— YOUR GOAL —
Each entry, in full: reproduce it exactly.

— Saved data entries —
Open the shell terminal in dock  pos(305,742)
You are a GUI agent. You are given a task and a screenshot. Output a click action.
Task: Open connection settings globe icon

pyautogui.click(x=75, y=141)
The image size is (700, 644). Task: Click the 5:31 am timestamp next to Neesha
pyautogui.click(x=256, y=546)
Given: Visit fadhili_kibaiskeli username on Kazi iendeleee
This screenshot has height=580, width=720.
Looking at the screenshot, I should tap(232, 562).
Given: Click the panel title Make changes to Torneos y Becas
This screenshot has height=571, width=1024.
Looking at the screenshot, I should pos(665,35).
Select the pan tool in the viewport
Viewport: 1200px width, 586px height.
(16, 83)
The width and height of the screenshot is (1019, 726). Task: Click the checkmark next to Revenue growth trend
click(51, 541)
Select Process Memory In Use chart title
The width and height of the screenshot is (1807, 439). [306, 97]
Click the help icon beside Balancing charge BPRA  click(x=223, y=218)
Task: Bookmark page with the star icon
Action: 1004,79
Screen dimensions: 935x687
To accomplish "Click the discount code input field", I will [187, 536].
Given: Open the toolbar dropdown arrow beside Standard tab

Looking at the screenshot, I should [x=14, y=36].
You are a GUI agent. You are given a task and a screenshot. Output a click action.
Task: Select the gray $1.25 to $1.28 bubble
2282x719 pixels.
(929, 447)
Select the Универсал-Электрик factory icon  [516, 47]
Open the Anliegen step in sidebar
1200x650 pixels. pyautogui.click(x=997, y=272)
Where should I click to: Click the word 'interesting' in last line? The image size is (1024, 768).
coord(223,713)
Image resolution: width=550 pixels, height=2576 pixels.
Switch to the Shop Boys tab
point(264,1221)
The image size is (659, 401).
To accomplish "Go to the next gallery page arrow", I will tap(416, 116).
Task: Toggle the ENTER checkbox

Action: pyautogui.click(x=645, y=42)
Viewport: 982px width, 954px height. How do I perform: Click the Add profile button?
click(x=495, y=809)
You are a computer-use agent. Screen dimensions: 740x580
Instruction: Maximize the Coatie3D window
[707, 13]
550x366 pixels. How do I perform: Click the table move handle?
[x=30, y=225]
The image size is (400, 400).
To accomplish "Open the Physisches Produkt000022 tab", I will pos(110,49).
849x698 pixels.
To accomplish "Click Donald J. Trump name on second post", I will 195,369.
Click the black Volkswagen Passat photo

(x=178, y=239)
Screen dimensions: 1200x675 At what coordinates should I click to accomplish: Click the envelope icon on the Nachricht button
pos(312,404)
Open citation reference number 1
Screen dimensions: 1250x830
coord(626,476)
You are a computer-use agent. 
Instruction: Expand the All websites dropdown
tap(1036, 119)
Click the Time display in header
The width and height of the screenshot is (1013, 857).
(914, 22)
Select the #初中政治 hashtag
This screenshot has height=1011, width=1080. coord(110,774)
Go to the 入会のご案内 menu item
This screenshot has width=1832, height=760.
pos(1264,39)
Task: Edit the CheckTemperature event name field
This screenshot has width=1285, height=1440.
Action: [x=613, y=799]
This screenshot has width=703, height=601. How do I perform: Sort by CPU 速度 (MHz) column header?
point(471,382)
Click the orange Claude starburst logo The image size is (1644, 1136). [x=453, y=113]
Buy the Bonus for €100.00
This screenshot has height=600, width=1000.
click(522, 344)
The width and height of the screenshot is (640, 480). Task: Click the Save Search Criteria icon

— RESULT OF THE EXERCISE —
Open the shell terminal in dock  pos(305,742)
You are a GUI agent. You are given a task and a screenshot. Output a click action.
Task: Open connection settings globe icon

pyautogui.click(x=75, y=141)
The image size is (700, 644). Task: Click the 5:31 am timestamp next to Neesha
pyautogui.click(x=256, y=546)
Given: Visit fadhili_kibaiskeli username on Kazi iendeleee
This screenshot has height=580, width=720.
Looking at the screenshot, I should tap(232, 562).
Given: Click the panel title Make changes to Torneos y Becas
This screenshot has height=571, width=1024.
Looking at the screenshot, I should pos(665,35).
Select the pan tool in the viewport
Viewport: 1200px width, 586px height.
(16, 83)
The width and height of the screenshot is (1019, 726). Task: Click the checkmark next to Revenue growth trend
click(51, 541)
Select Process Memory In Use chart title
The width and height of the screenshot is (1807, 439). [306, 97]
Click the help icon beside Balancing charge BPRA  click(x=223, y=218)
Task: Bookmark page with the star icon
Action: 1004,79
Screen dimensions: 935x687
To accomplish "Click the discount code input field", I will [187, 536].
Given: Open the toolbar dropdown arrow beside Standard tab

Looking at the screenshot, I should [x=14, y=36].
You are a GUI agent. You are given a task and a screenshot. Output a click action.
Task: Select the gray $1.25 to $1.28 bubble
2282x719 pixels.
(929, 447)
Select the Универсал-Электрик factory icon  [516, 47]
Open the Anliegen step in sidebar
1200x650 pixels. pyautogui.click(x=997, y=272)
Where should I click to: Click the word 'interesting' in last line? The image size is (1024, 768).
coord(223,713)
Image resolution: width=550 pixels, height=2576 pixels.
Switch to the Shop Boys tab
point(264,1221)
The image size is (659, 401).
To accomplish "Go to the next gallery page arrow", I will tap(416, 116).
Task: Toggle the ENTER checkbox

Action: pyautogui.click(x=645, y=42)
Viewport: 982px width, 954px height. How do I perform: Click the Add profile button?
click(x=495, y=809)
You are a computer-use agent. Screen dimensions: 740x580
Instruction: Maximize the Coatie3D window
[707, 13]
550x366 pixels. How do I perform: Click the table move handle?
[x=30, y=225]
The image size is (400, 400).
To accomplish "Open the Physisches Produkt000022 tab", I will pos(110,49).
849x698 pixels.
To accomplish "Click Donald J. Trump name on second post", I will 195,369.
Click the black Volkswagen Passat photo

(x=178, y=239)
Screen dimensions: 1200x675 At what coordinates should I click to accomplish: Click the envelope icon on the Nachricht button
pos(312,404)
Open citation reference number 1
Screen dimensions: 1250x830
coord(626,476)
You are a computer-use agent. 
Instruction: Expand the All websites dropdown
tap(1036, 119)
Click the Time display in header
The width and height of the screenshot is (1013, 857).
(914, 22)
Select the #初中政治 hashtag
This screenshot has height=1011, width=1080. coord(110,774)
Go to the 入会のご案内 menu item
This screenshot has width=1832, height=760.
pos(1264,39)
Task: Edit the CheckTemperature event name field
This screenshot has width=1285, height=1440.
Action: [x=613, y=799]
This screenshot has width=703, height=601. How do I perform: Sort by CPU 速度 (MHz) column header?
point(471,382)
Click the orange Claude starburst logo The image size is (1644, 1136). [x=453, y=113]
Buy the Bonus for €100.00
This screenshot has height=600, width=1000.
click(522, 344)
The width and height of the screenshot is (640, 480). Task: Click the Save Search Criteria icon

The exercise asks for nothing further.